Quelles sont donc les origines et la valeur de ces « Protocols » ? A l’instar de l’étincelle électrique qui, dans les cornues, provoque des précipités chimiques, ils eurent la singulière fortune de provoquer des réactions antijuives en révélant aux différents peuples un angoissant péril et en faisant connaître le plan de campagne conçu par Israël pour réaliser son rêve grandiose, l’objet de ses ambitions séculaires : la domination mondiale.

Les associations sionistes tinrent un Congrès à Bâle en 1897 et y jetèrent les bases d’un programme de conquêtes dont les succès précédemment obtenus justifiaient l’amplitude. Ce programme n’indiquaient pas seulement des objectifs successifs à atteindre ; il préconisait aussi les méthodes à suivre, les règles tactiques à observer. Les diverses sections du Congrès rédigeaient des procès‑verbaux de leurs séances, appelés « protocols » destinés à être communiqués à certains initiés et à conserver la trace de ces conciliabules secrets.
Serge Nilus, dans l’introduction de l’édition de 1917, déclare que les feuillets contenant des extraits de ces procès‑verbaux, rédigés en français, car nombre de Sionistes ignoraient l’hébreu, lui furent remis en 1901 par Alexis Nicolajevitch Souchotin, maréchal de la noblesse de Chern. Ces feuillets furent aussi communiqués à leur second traducteur russe, C. Butmi.
Comment Alexis Nicolajevitch se les était‑il procurés ? Deux versions ont cours à ce sujet : ou bien ils furent copiés par une femme, épouse ou maîtresse de l’un des initiés qui les avaient rédigés et qui crut de son devoir de transmettre ces copies à un chrétien susceptible de mettre ses coreligionnaires en garde contre des menées ténébreuses et menaçantes ; ou bien elles furent dérobées dans un coffre‑fort que possédaient les Sionistes dans une ville d’Alsace. Il n’est pas certain que l’une de ces deux hypothèses soit exacte, car les détenteurs des feuillets ont dû s’efforcer de soustraire à tous soupçons et à toutes vengeances l’auteur ou les auteurs de la soustraction ou des indiscrétions commises.
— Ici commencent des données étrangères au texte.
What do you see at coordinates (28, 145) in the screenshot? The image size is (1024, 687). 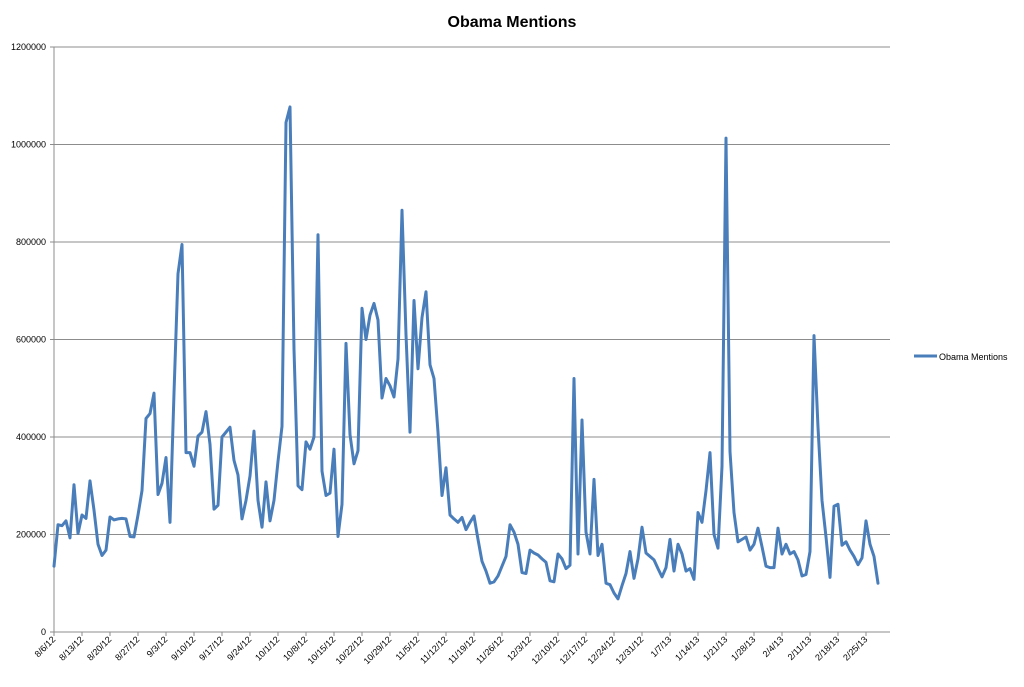 I see `y-tick-label: 1000000` at bounding box center [28, 145].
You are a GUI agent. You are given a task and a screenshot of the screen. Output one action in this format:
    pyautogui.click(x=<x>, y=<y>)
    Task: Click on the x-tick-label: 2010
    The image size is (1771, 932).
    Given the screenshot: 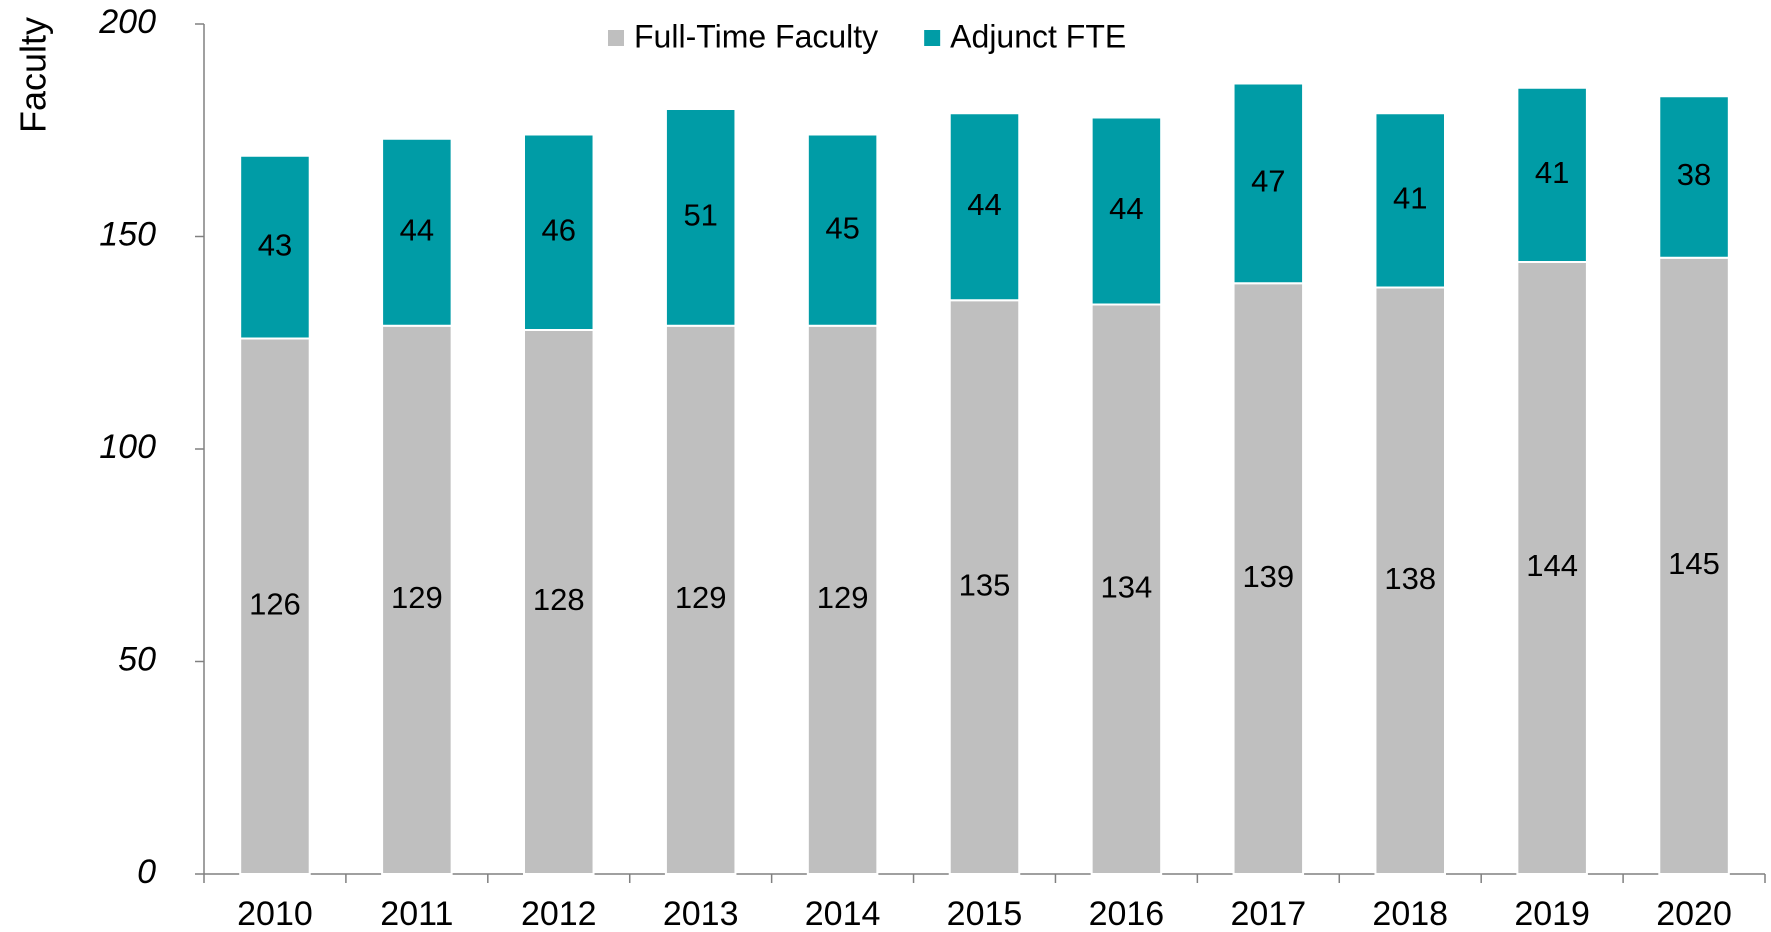 What is the action you would take?
    pyautogui.click(x=275, y=914)
    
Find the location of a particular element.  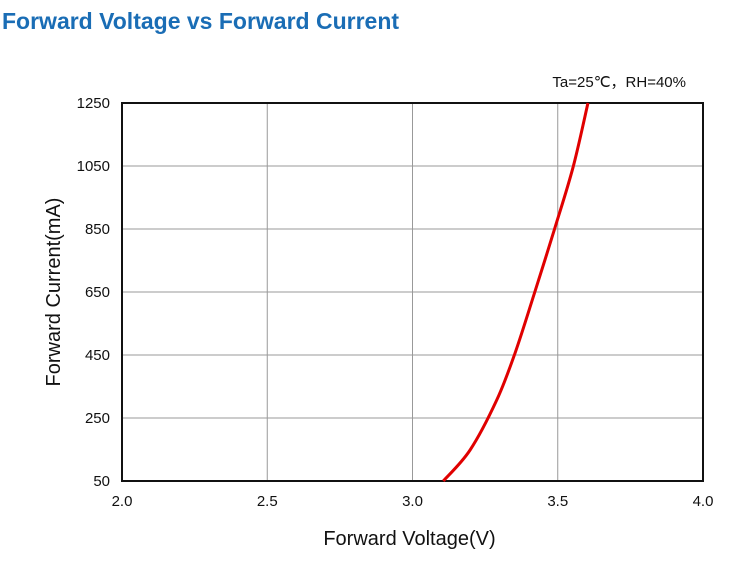

x-tick-label: 2.0 is located at coordinates (122, 502).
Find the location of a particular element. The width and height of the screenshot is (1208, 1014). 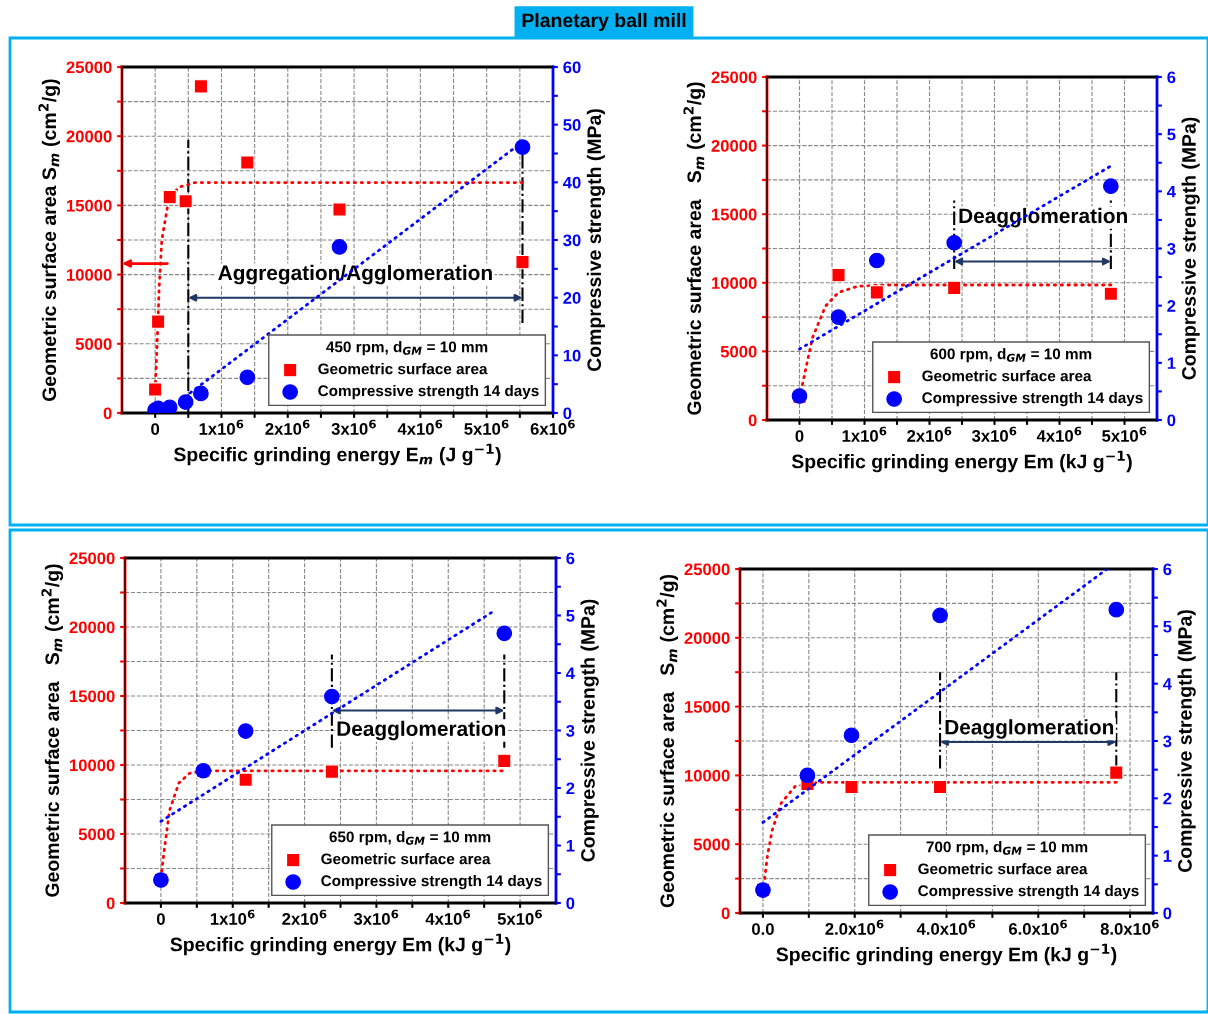

x-tick-label: 6.0x10$^{6}$ is located at coordinates (1038, 927).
Les traducteurs russes sont tous deux des hommes honorables et fermement religieux. Leurs versions sont, à quelques détails près, concordantes. Toutefois, quand Alexis N. Souchotin remis à Serge Nilus les feuillets, il lui demanda d’en tirer le meilleur partie possible au point de vuede la défense des intérêts de religion et de la patrie, ce qui pourrait laisser à l’auteur de la publication des Protocols une certaine liberté d’interprétation et de rédaction.
Quant à la réalité de la soustraction de documents des archives israélites, elle est confirmée par une circulaire du Comité sioniste, datée de 1901 et dans laquelle le docteur Hertzl se plaint des fuites qui ont permis aux Gentils de connaître les secrets des « Protocols ».